L’échec au Sénat en juin 2007 de la grande réforme de l’immigration préconisée à la fois par George Bush et les démocrates a gelé les velléités de s’attaquer à cette question brûlante. Obama et McCain sont en phase sur ce dossier. De quoi rassurer les 18 millions d’électeurs latinos qui pourraient faire la différence en cas de scrutin serré. Globalement, les deux candidats manient le bâton – sécuriser les frontières – et la carotte – poursuivre la tradition d’ouverture de la société américaine. Et, valeur famille oblige, l’accent est mis sur le regroupement familial, notamment chez les démocrates.

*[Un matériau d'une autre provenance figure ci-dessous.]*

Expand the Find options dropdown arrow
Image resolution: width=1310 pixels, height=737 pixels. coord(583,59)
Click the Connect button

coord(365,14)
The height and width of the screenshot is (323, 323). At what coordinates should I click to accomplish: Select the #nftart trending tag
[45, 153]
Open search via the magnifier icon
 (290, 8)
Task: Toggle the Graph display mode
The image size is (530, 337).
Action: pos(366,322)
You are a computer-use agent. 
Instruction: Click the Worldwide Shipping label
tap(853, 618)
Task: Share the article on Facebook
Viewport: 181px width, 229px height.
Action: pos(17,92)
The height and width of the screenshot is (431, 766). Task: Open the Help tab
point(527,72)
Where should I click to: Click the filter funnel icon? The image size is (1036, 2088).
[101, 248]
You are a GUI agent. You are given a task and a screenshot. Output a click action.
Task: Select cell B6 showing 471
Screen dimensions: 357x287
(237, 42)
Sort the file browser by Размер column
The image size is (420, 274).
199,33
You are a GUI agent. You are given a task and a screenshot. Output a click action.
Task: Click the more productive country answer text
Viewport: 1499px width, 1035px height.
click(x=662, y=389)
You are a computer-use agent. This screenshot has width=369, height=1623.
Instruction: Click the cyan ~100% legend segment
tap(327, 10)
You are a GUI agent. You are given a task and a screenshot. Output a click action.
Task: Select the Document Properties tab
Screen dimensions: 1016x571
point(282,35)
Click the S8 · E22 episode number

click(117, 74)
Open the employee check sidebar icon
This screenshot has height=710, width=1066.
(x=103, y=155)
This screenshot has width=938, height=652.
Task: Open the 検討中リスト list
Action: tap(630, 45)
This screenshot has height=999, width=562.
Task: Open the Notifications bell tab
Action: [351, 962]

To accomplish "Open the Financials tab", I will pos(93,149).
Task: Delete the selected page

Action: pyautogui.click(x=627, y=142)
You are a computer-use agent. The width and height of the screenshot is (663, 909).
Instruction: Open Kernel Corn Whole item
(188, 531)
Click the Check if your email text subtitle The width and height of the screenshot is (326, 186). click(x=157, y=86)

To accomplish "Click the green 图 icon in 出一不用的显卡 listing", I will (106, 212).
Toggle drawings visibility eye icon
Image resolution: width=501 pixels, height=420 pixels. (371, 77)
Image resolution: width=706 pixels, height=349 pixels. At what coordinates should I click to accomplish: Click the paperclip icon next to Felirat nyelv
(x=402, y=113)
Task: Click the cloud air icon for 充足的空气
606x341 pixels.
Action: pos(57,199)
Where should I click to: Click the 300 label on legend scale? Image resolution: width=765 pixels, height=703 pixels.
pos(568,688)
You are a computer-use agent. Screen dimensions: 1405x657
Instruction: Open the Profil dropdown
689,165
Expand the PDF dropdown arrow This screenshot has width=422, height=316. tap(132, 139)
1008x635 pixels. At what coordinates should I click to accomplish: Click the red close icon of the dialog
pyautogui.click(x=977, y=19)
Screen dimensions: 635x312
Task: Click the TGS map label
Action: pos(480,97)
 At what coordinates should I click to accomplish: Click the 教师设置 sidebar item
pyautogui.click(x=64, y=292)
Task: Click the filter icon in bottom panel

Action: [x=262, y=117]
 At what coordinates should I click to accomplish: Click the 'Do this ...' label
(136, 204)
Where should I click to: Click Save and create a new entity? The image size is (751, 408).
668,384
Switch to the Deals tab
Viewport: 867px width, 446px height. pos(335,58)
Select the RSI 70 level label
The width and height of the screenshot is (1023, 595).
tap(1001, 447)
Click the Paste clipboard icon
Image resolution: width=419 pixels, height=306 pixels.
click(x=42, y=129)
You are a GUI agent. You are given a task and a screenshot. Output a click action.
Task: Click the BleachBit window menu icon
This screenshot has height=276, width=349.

Obama et McCain sont d’accord pour régulariser une partie des 12 millions de sans-papiers présents sur le territoire américain à condition qu’ils versent une amende sanctionnant leur situation illégale, qu’ils parlent anglais et que leur demande soit examinée après celle des immigrés légaux. Mais les experts jugent qu’une telle réforme a plus de chances d’aboutir en cas d’élection de McCain, engagé en faveur d’une amnistie qui hésite à dire son nom. Car Barack Obama privilégie la réforme de la santé, qu’il s’engage à achever d’ici à la fin de son premier mandat.

Consensus sur l’aide aux victimes des subprimes

Même McCain, pourtant encore plus libéral que Bush sur le sujet, a dû y venir : alors que 1,5 million de logements font l’objet d’une procédure de saisie, le candidat républicain a fini par réclamer une intervention fédérale pour sauver les ménages emportés par la crise des subprimes. Lui qui, en mars encore, jugeait que « ce n’est pas à la puissance publique de renflouer les irresponsables, y compris parmi les petits emprunteurs », propose désormais « entre 3 et 10 milliards de dollars » pour que l’État puisse garantir les prêts à problèmes, une fois ceux-ci renégociés et réduits en accord avec les organismes de crédit.Un programme clairement inspiré de celui des démocrates.

Obama propose une trentaine de milliards de dollars pour aider les ménages à garder leur logement après renégociation des dettes et pour subventionner les États et les villes les plus touchés. Il veut « inciter » les prêteurs à convertir les prêts à taux variable en prêts stables à taux fixe pour trente ans.